Story one : LeBron James is a 18-year-old from one of the toughest areas of Akron, Ohio. His mother until recently lived off relief payments. Her boyfriend is in prison for mail and mortgage fraud, after earlier being involved in drugs.
Young LeBron, however drives an $80,000 (£50,000) fully loaded Hummer H2 sports vehicle, which came with three television sets and a soft drinks cabinet. LeBron, who last year was on the cover of Sports Illustrated under the headline The Chosen One, has signed a $25m sports shoe deal, an agreement which was helped along by the decision of the company to employ one of his friends as a $120,000-a-year trainee. He will be the No 1 draft pick of the National Basketball Association. This means that he can expect an initial playing contract worth $12m rising to at least $25m in three years.
LeBron's high school basketball team now undertake cross-nation trips to play in challenge games featuring The Chosen One. When LeBron hits the road he is sometimes accompanied by as many as seven bodyguards, and one is constantly attached to him. He has his own publicist and lawyer.

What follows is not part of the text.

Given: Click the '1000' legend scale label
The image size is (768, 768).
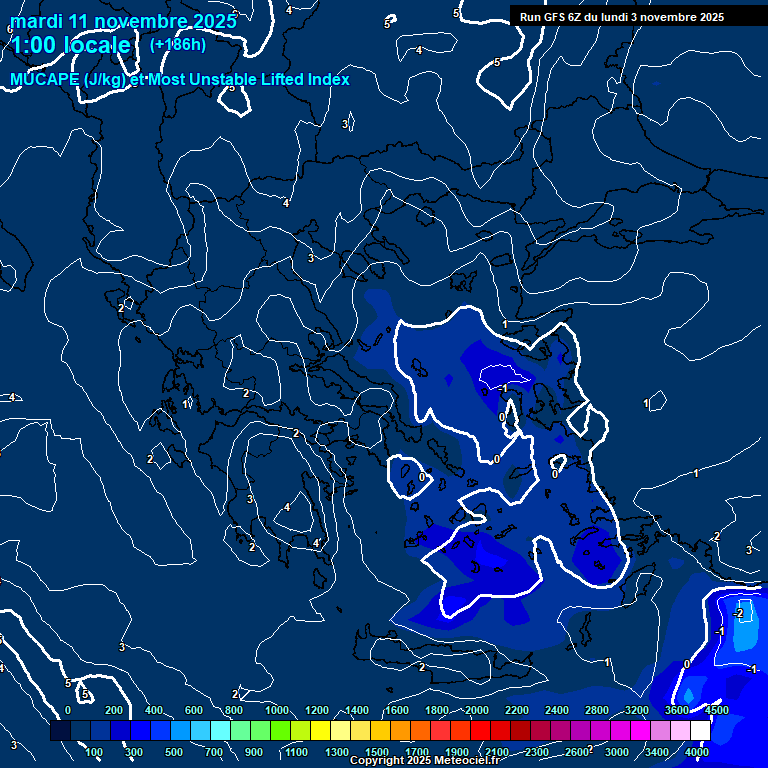Looking at the screenshot, I should 276,710.
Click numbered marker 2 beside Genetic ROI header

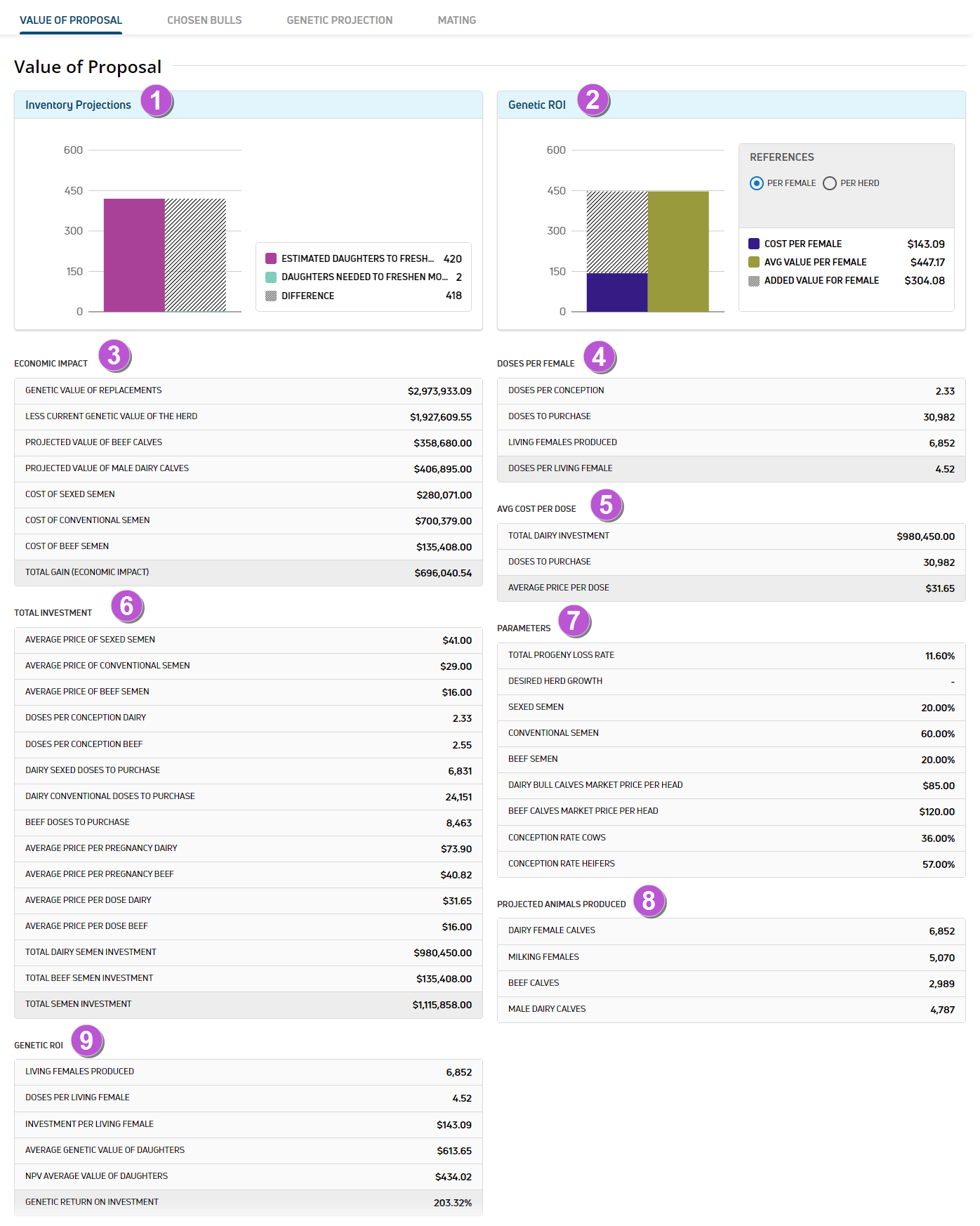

Basketball critics say that he will outstrip the deeds of Michael Jordan in the next few years. The nation is hugely fascinated and thrilled by the prospect of LeBron's record-shattering career. There has, thus far, however, not been a single tremor of concern about the natural development of his life beyond the basketball court.
The cry is "Way to go, LeBron," which some will remember is what many shouted from the freeway bridges of Los Angeles when O J Simpson took a roundabout route to turning himself in. O J was seen eating in the corner of a Las Vegas restaurant the other night, where he was not available for comment on some of the perils of sporting celebrity which may one day confront the latest Chosen One.
Story two: Toni Smith is also a young basketball player, for Manhattanville College in New York, but at the moment her chances of acquiring a Hummer H2 look fairly remote.
In fact, school and college basketball coaches all over the country are popping up to say how quickly they would drum her out of their teams. Her crime is to turn her back on the Stars and Stripes when they play the national anthem before a college game.
Smith says that she loves her country but is not prepared salute the flag at a time when she profoundly disagrees with certain policies of her government, including the plan to invade Iraq. She believes that more young people should make their protests.
Geno Auriemma, the coach of the Connecticut college team, says: "The flag is the symbol of what we stand for. She has the right to make a protest but I would have the right not to have her on my team. Then they can sue me and say: 'You're denying me my rights'."
Samuel Johnson said that patriotism is the last refuge of a scoundrel. He can't have been a fan of college basketball.